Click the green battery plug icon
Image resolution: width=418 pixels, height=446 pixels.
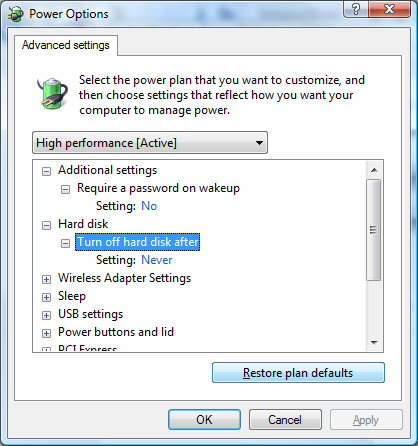pyautogui.click(x=52, y=94)
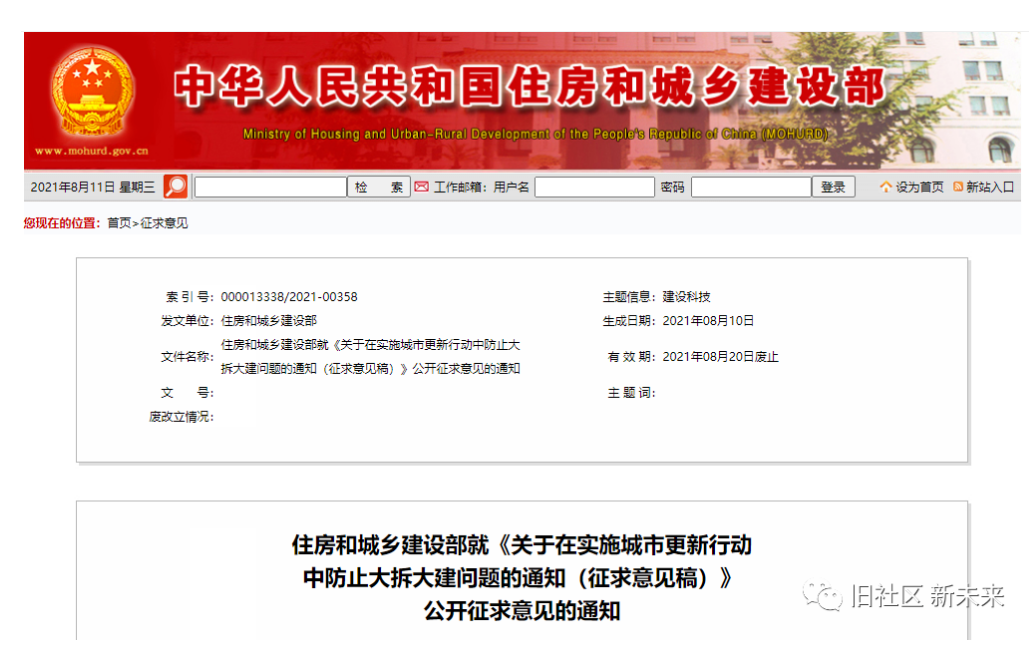Viewport: 1029px width, 671px height.
Task: Click the www.mohurd.gov.cn URL text
Action: tap(92, 152)
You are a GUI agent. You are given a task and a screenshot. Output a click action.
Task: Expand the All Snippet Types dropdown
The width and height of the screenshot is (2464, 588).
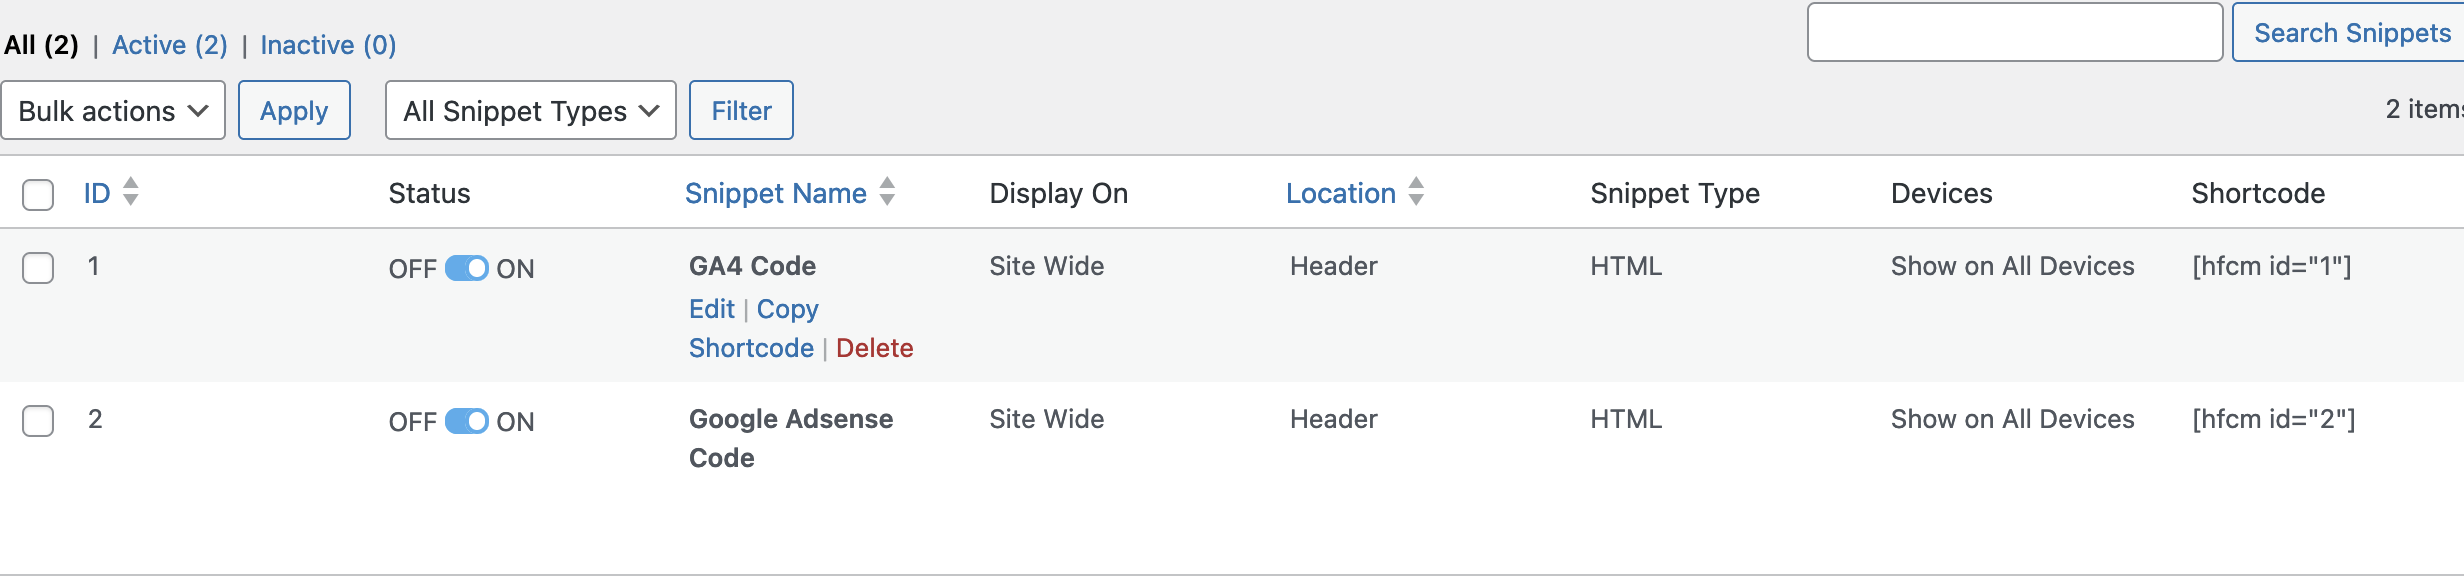[x=530, y=110]
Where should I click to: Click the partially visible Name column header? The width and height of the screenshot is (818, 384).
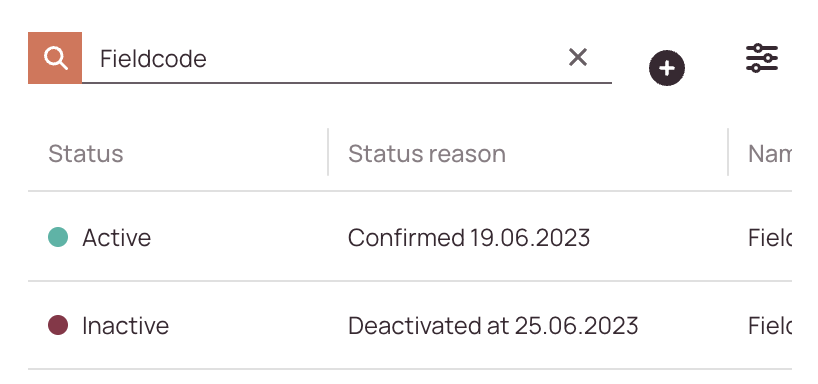click(769, 153)
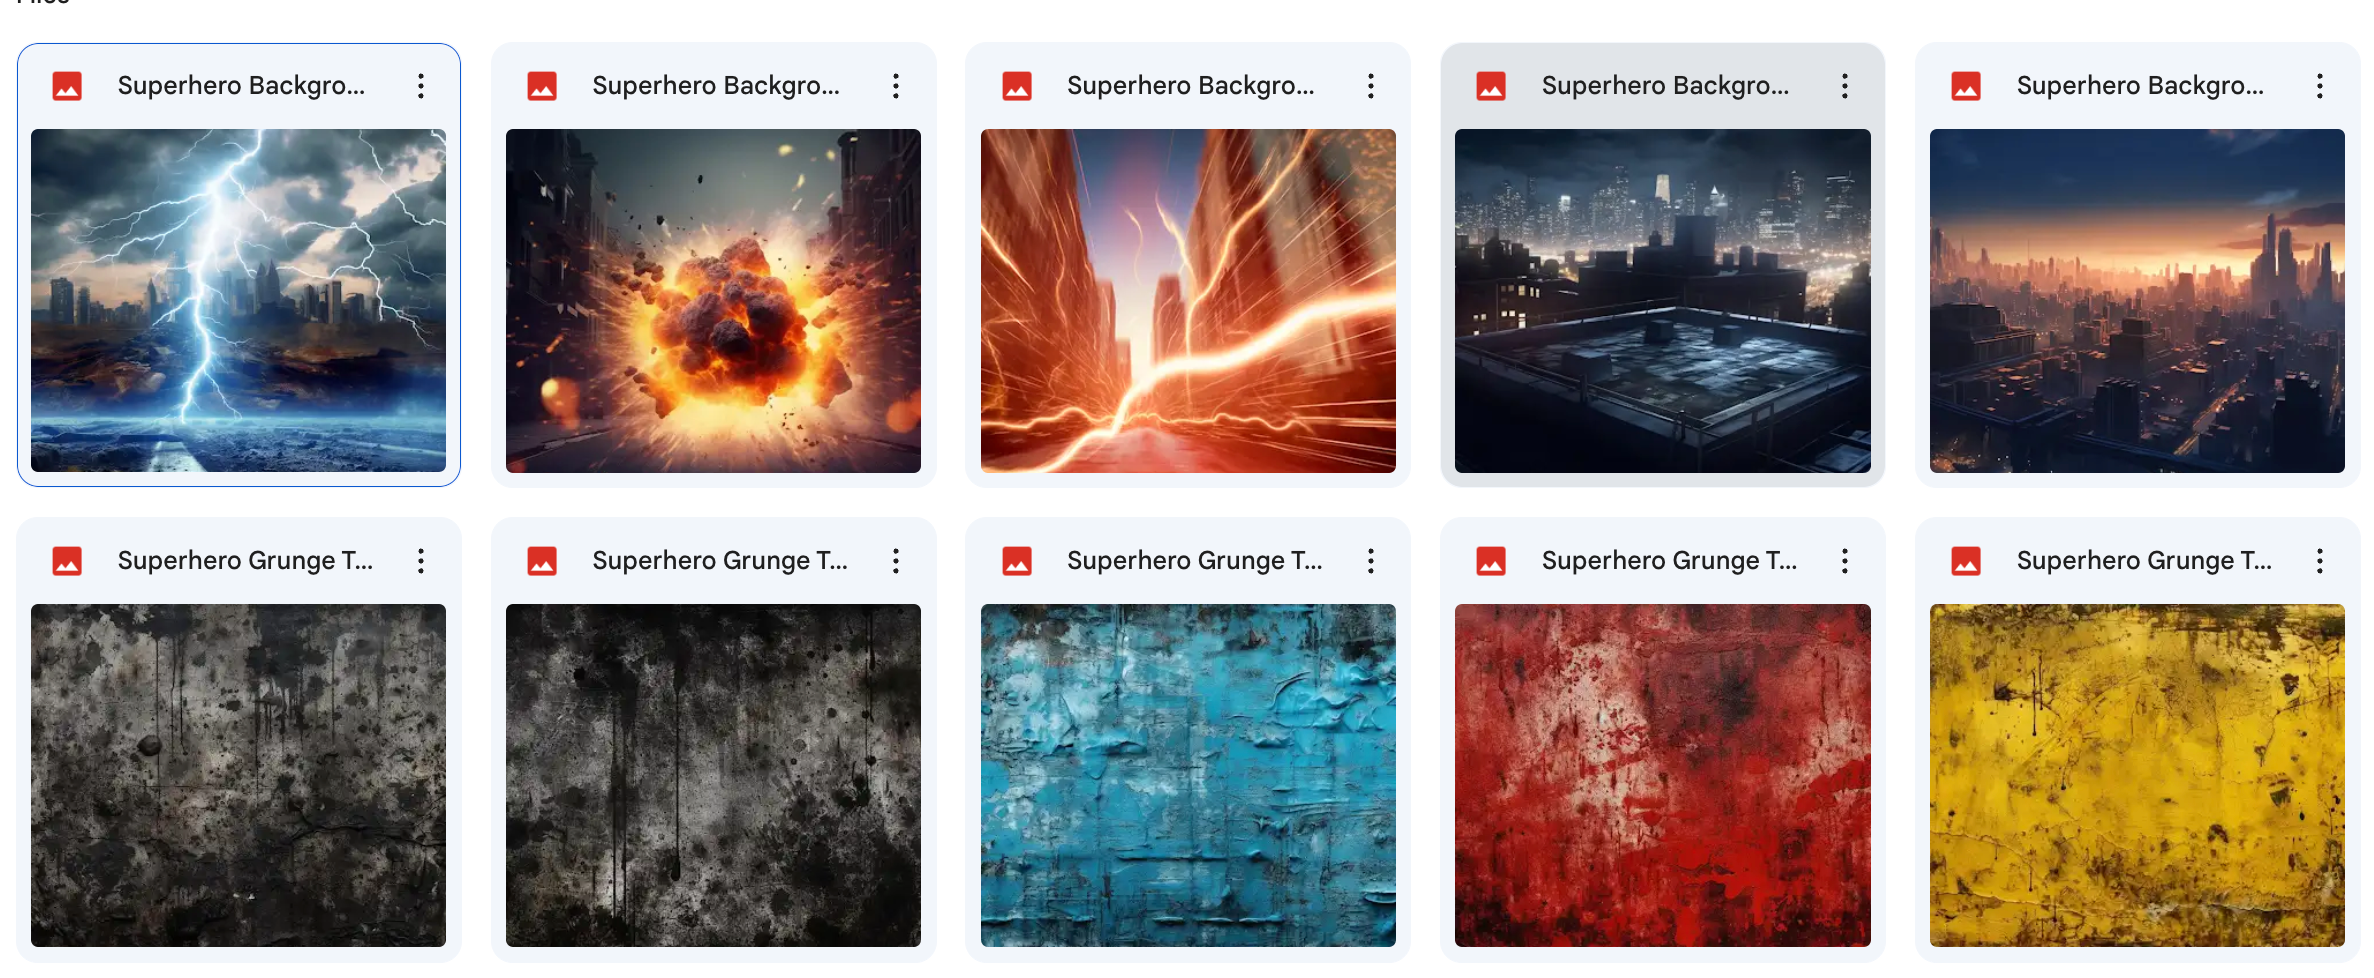Image resolution: width=2374 pixels, height=978 pixels.
Task: Click image file icon on the red grunge card
Action: click(x=1491, y=561)
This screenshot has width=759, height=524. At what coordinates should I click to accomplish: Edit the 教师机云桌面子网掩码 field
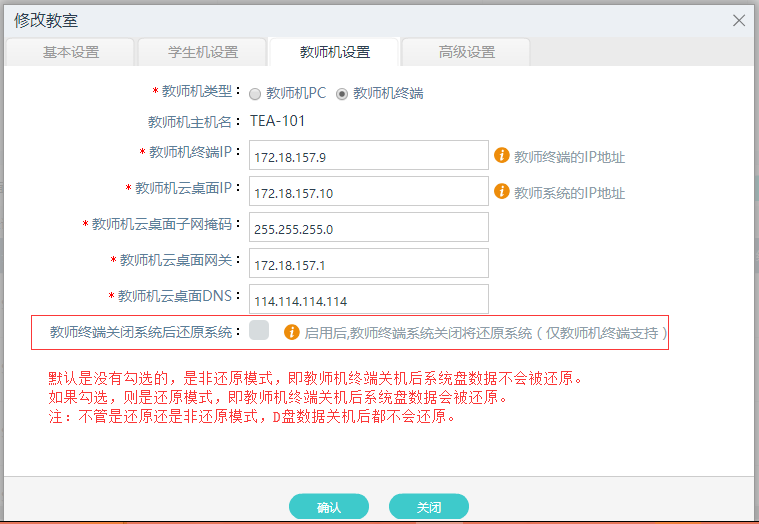[368, 228]

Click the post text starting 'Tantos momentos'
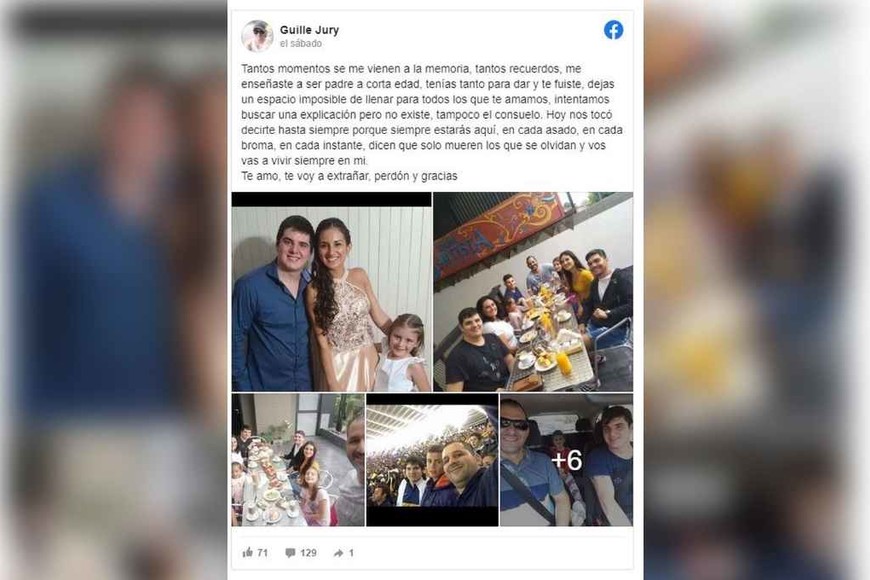coord(432,115)
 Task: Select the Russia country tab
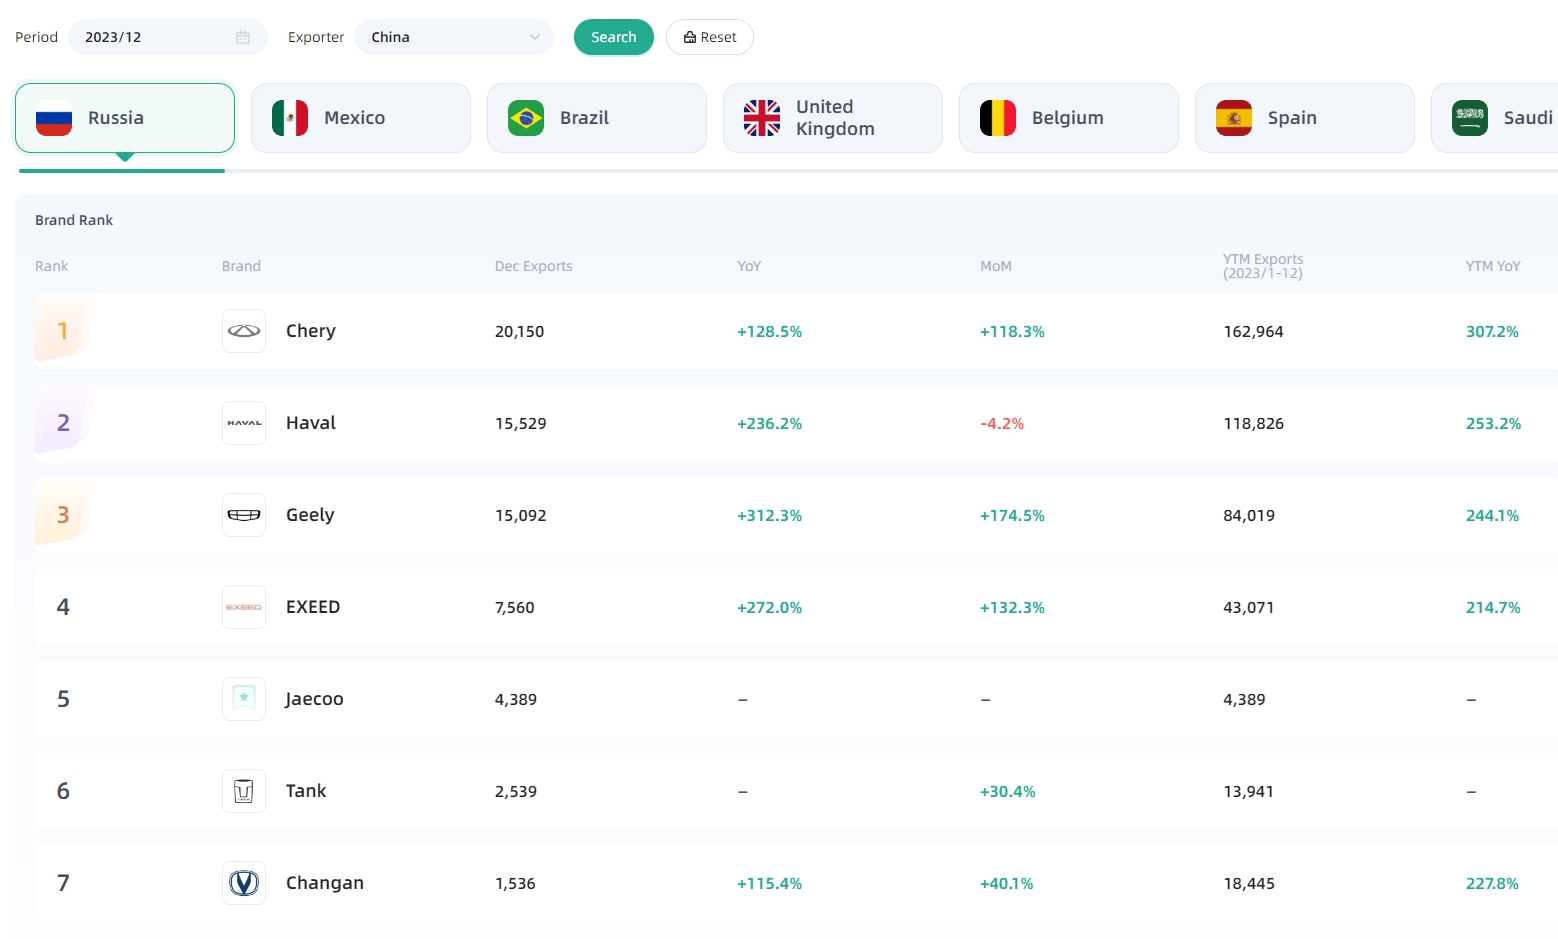[x=125, y=118]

§ **Work instruction**
Could you set down word for word each line from the one holding "You are a GUI" through the end of the material above, without any pictures?

§ **Exercise answer**
You are a GUI agent. You are given a task and a screenshot. Output a click action.
Task: Expand the All Snippet Types dropdown
The width and height of the screenshot is (2464, 588).
[x=530, y=110]
Where should I click to: Click the partially visible Name column header? The width and height of the screenshot is (818, 384).
click(769, 153)
Image resolution: width=2374 pixels, height=978 pixels.
Task: Click image file icon on the red grunge card
Action: click(x=1491, y=561)
This screenshot has width=759, height=524. At what coordinates should I click to accomplish: Edit the 教师机云桌面子网掩码 field
[368, 228]

Click the post text starting 'Tantos momentos'
coord(432,115)
 Task: Select the Russia country tab
[x=125, y=118]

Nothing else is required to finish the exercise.